18β-glycyrrhetinic acid Mitigates bisphenol A-induced liver and renal damage: Inhibition of TNF-α/NF-κB/p38-MAPK, JAK1/STAT1 pathways, oxidative stress and apoptosis

Bisphenol A (BPA) has been commonly used in various consumer products, including water bottles, food containers, and canned food linings. However, there are concerns about its potential toxicity to human health, particularly its impact on the liver and kidneys. The objective of this research was to investigate the potential ameliorative effects of 18β-glycyrrhetinic acid (GA) against BPA-induced hepatotoxicity and nephrotoxicity in rats. The animals were supplemented with BPA (250 mg/kg b.w.) alone or with GA (50 and 100 mg/kg b.w.) for 14 days. GA treatment alleviated the BPA-induced hepato-renal tissue injuries through reducing the serum ALT, AST and ALP levels, and urea and creatinine levels. GA co-treatment also increased activities of SOD, CAT and GPx enzymes and levels of GSH, and suppressed MDA levels in BPA induced tissues.
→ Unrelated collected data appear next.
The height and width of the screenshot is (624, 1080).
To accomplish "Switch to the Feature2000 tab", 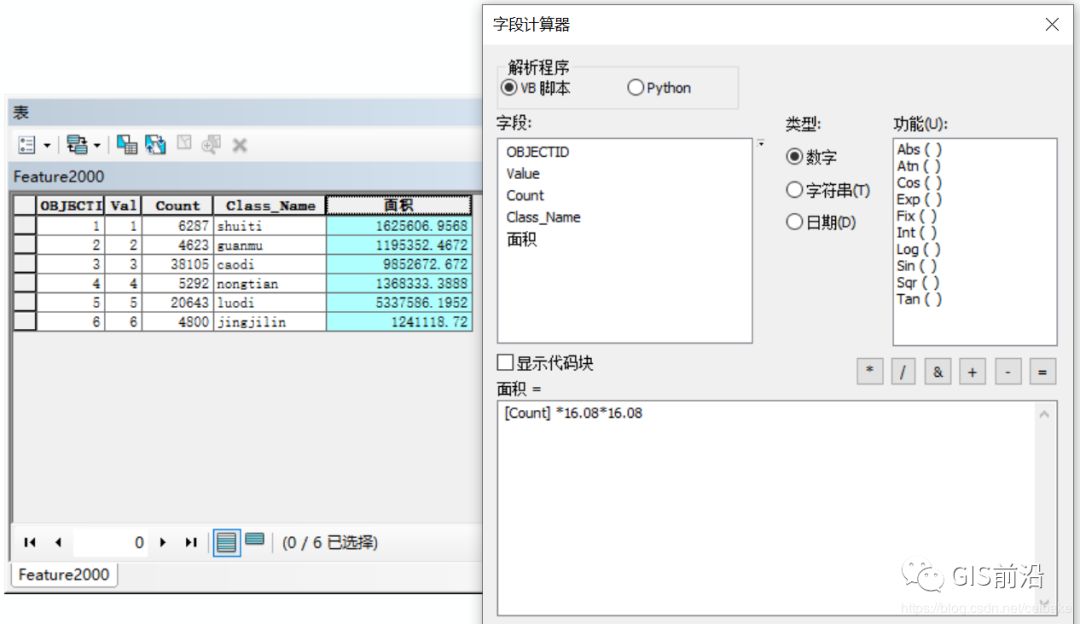I will click(x=62, y=575).
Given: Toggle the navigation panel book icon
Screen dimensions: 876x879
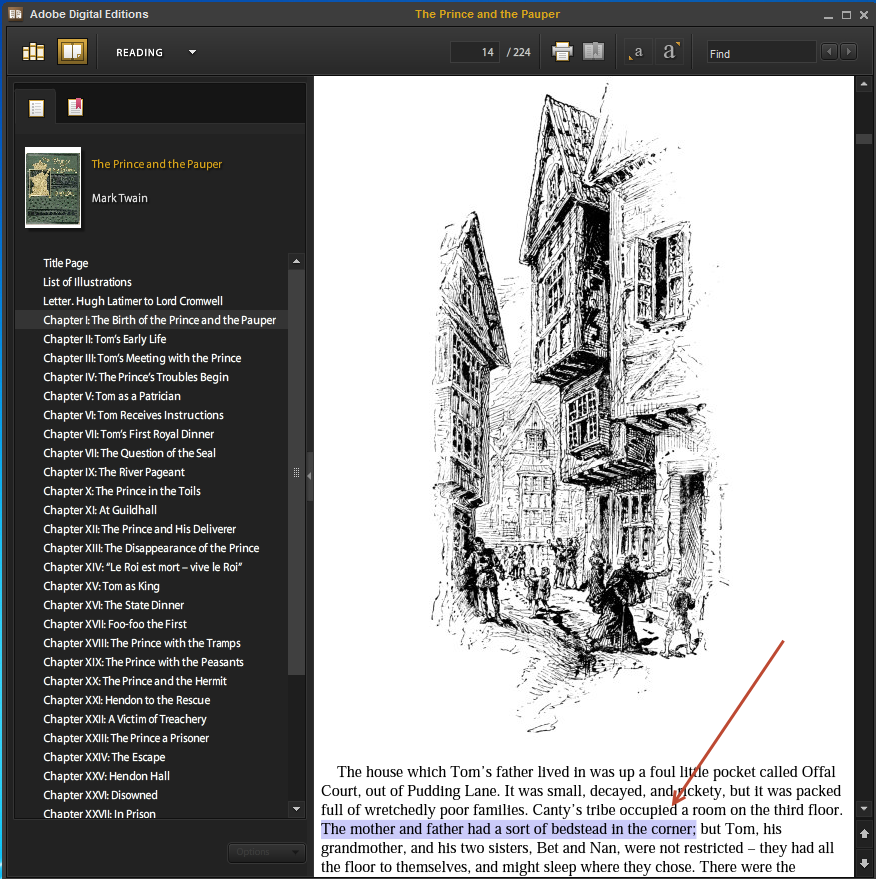Looking at the screenshot, I should (594, 52).
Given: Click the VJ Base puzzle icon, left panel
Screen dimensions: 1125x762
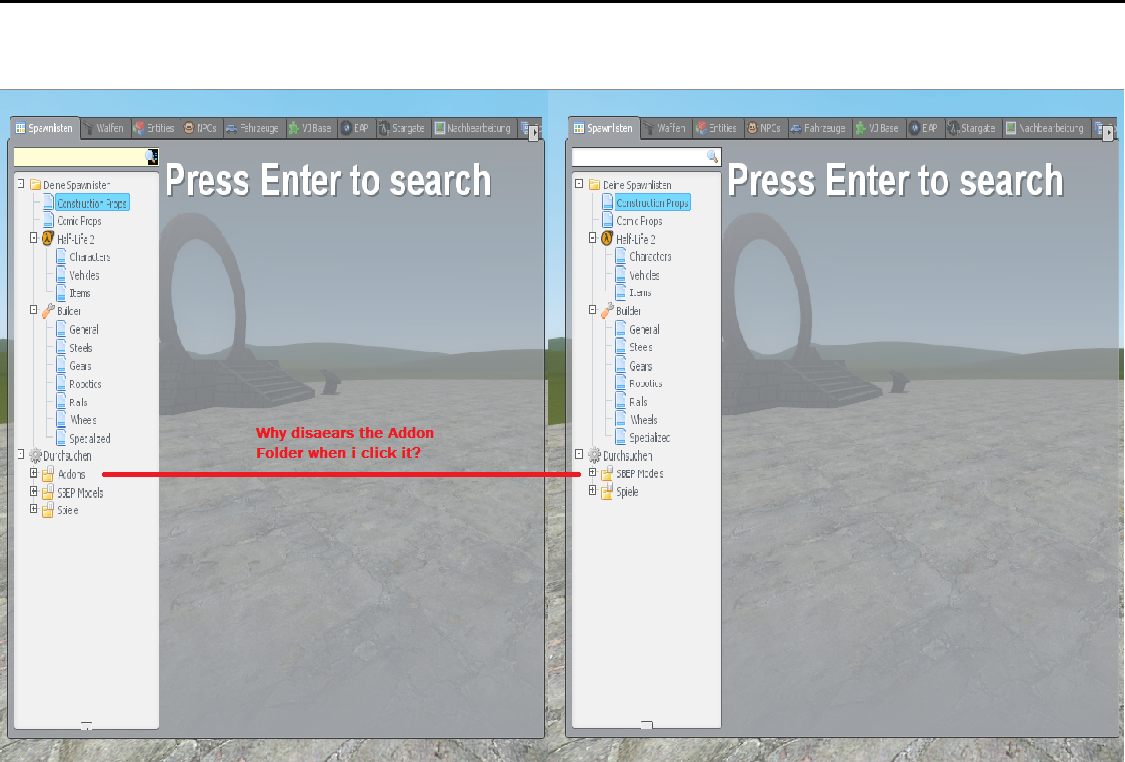Looking at the screenshot, I should pyautogui.click(x=294, y=129).
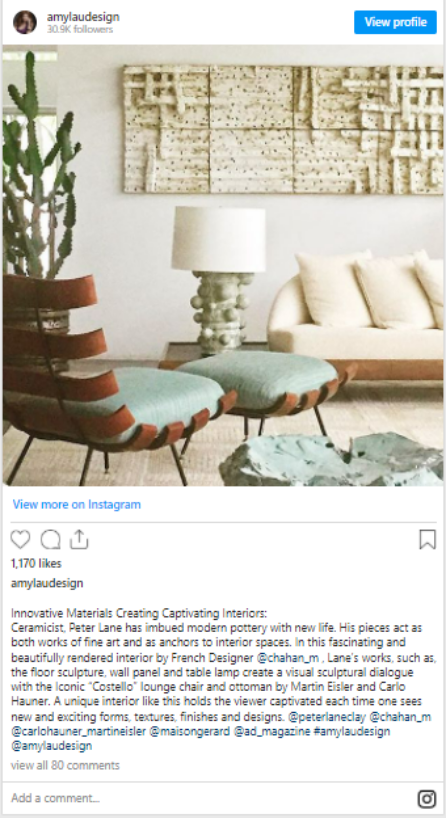Like the post with the heart icon
This screenshot has width=446, height=818.
tap(20, 539)
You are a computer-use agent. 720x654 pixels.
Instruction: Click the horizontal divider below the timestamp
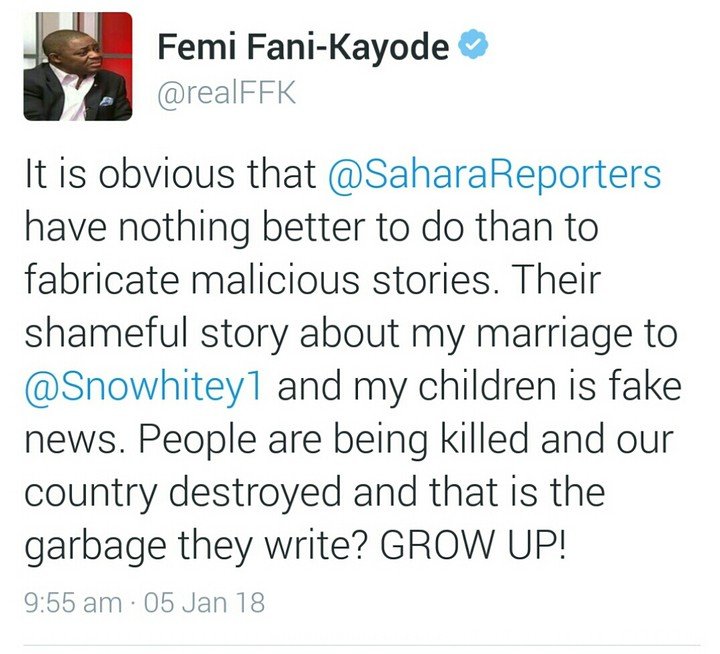(x=362, y=645)
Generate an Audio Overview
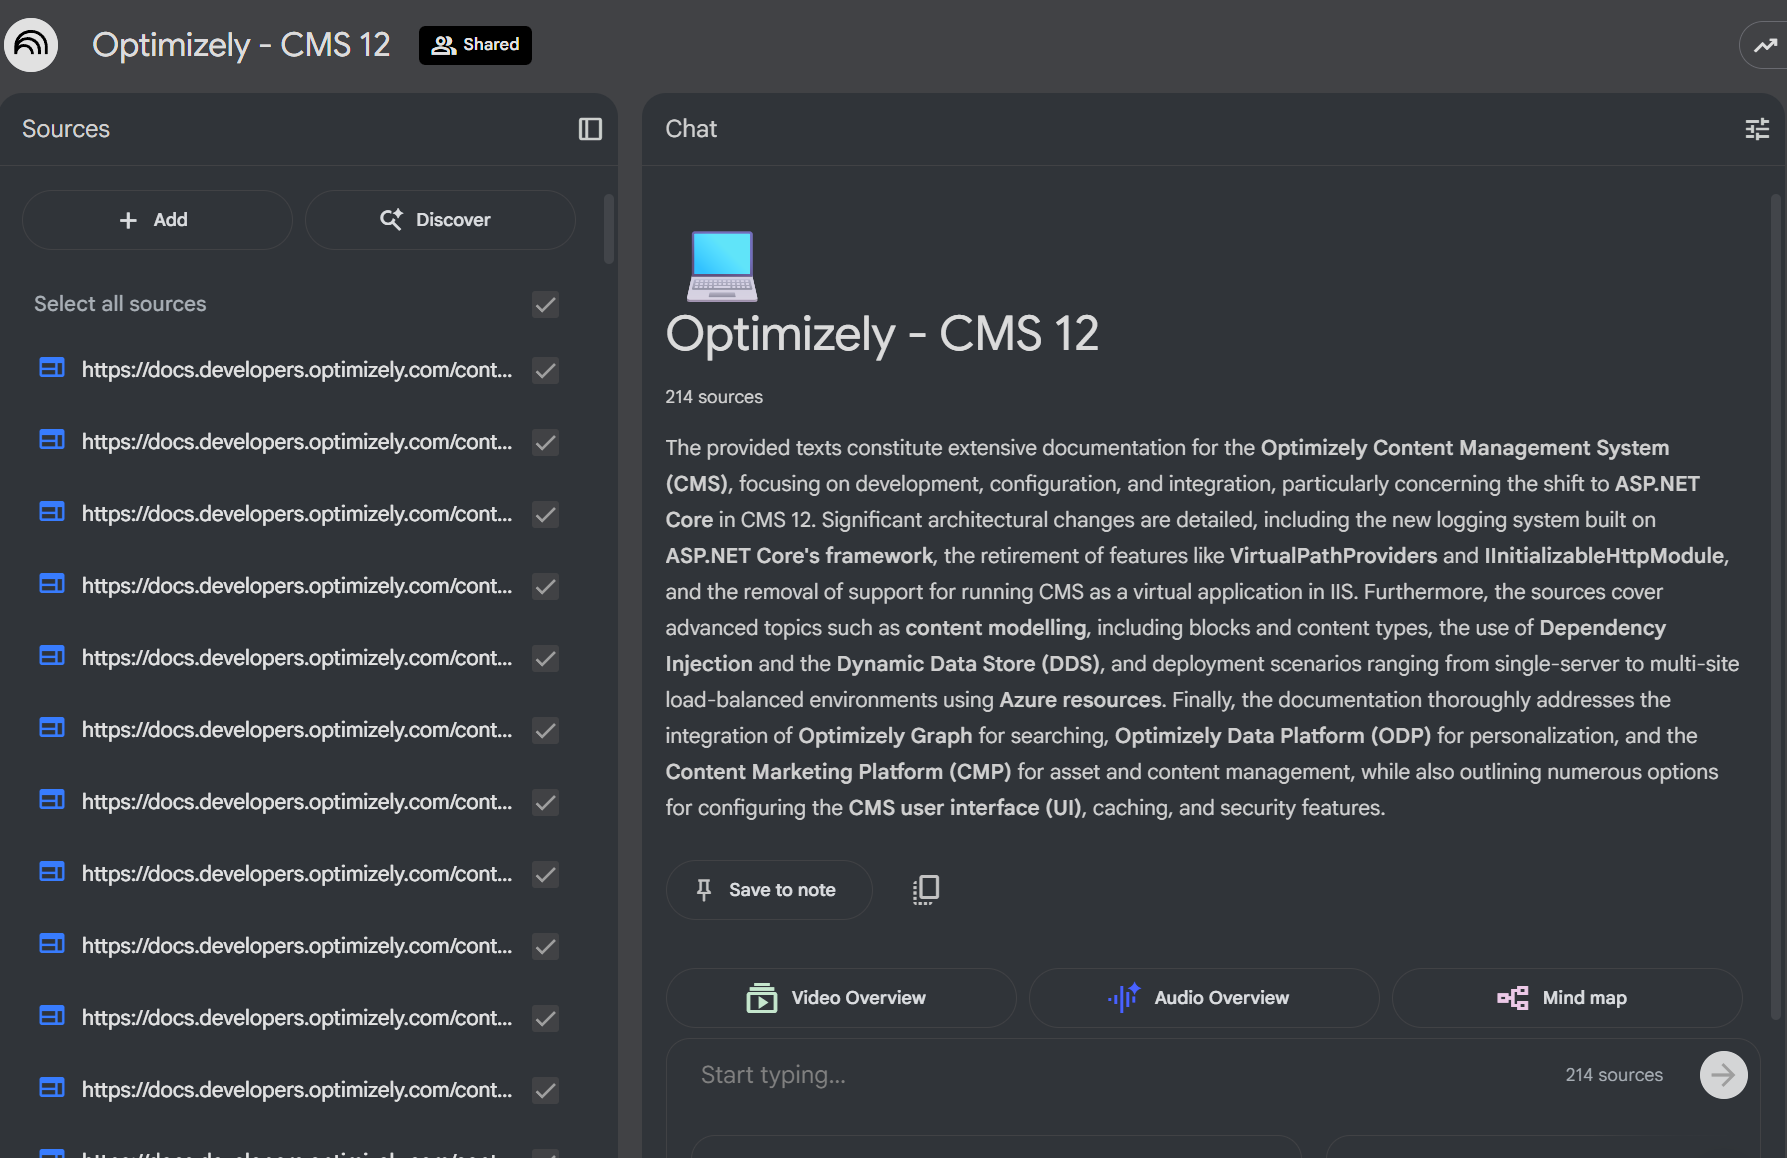Image resolution: width=1787 pixels, height=1158 pixels. click(1203, 998)
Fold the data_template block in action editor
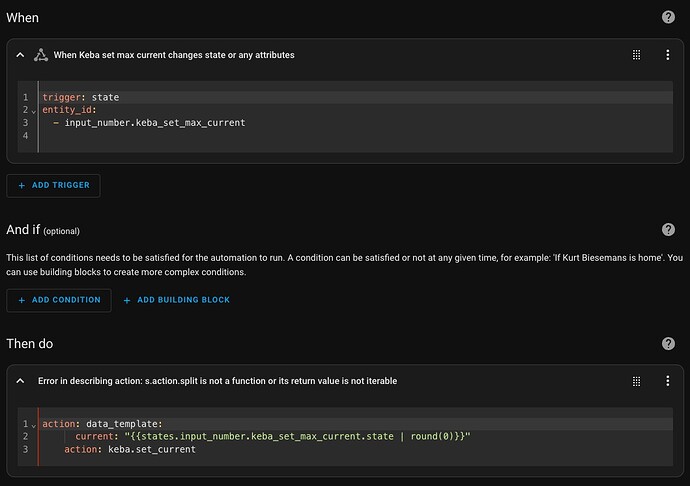This screenshot has height=486, width=690. click(x=33, y=424)
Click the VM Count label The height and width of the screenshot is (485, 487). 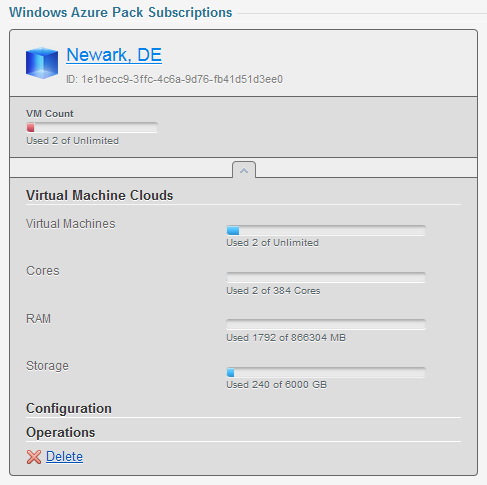(x=50, y=114)
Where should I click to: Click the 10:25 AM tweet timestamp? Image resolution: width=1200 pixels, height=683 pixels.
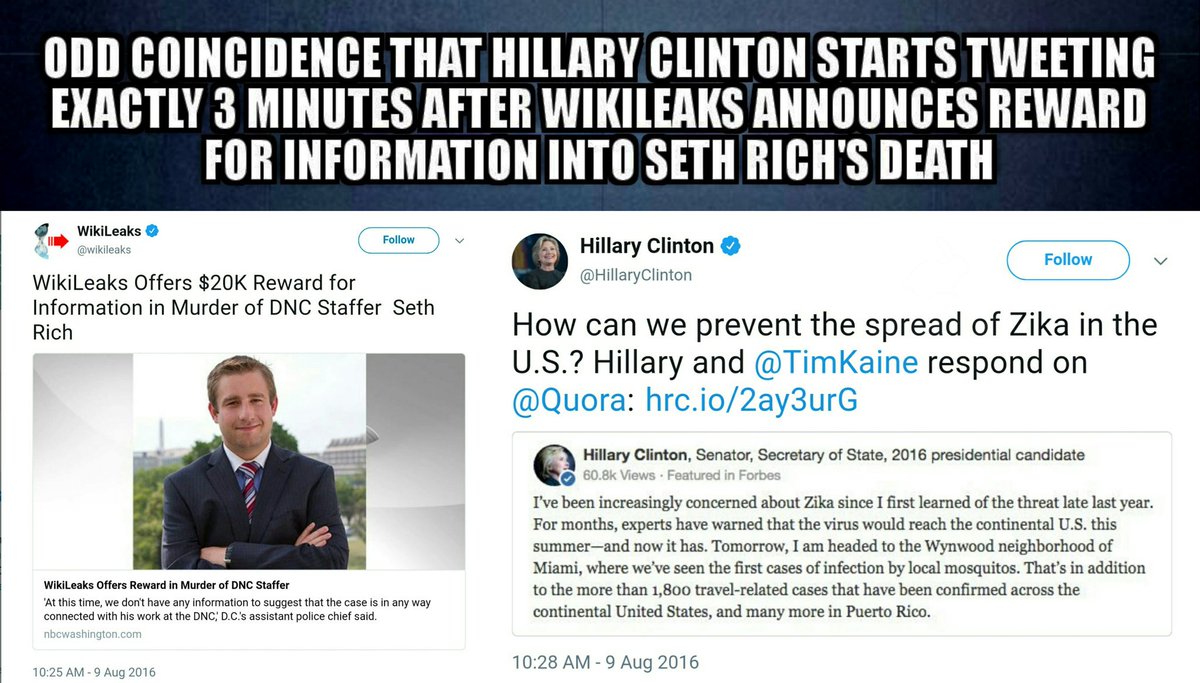coord(94,672)
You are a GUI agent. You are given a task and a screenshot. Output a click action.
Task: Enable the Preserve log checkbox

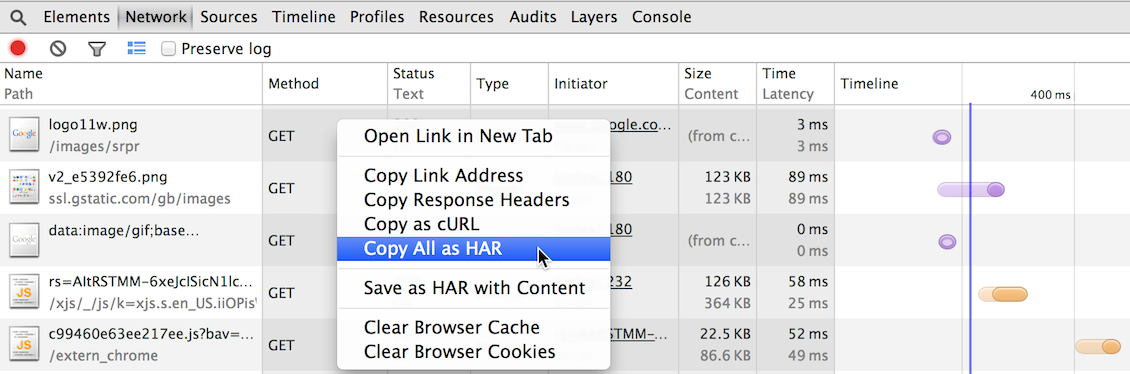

BPA also induced inflammation by increasing the levels of TNF-α, NF-κB, JAK1, STAT1, P38 MAPK and JNK in liver and kidney tissues and GA treatment ameliorated these effects. BPA triggered apoptosis by increasing caspase-3, Bax, and cytochrome c at protein levels and also by decreasing the antiapoptotic Bcl-2 level. However, treatment with GA (50 and 100 mg/kg) decreased apoptosis. Overall, our results have revealed the potential ameliorative mechanisms of GA, as a possible agent for BPA-induced hepatotoxicity and nephrotoxicity.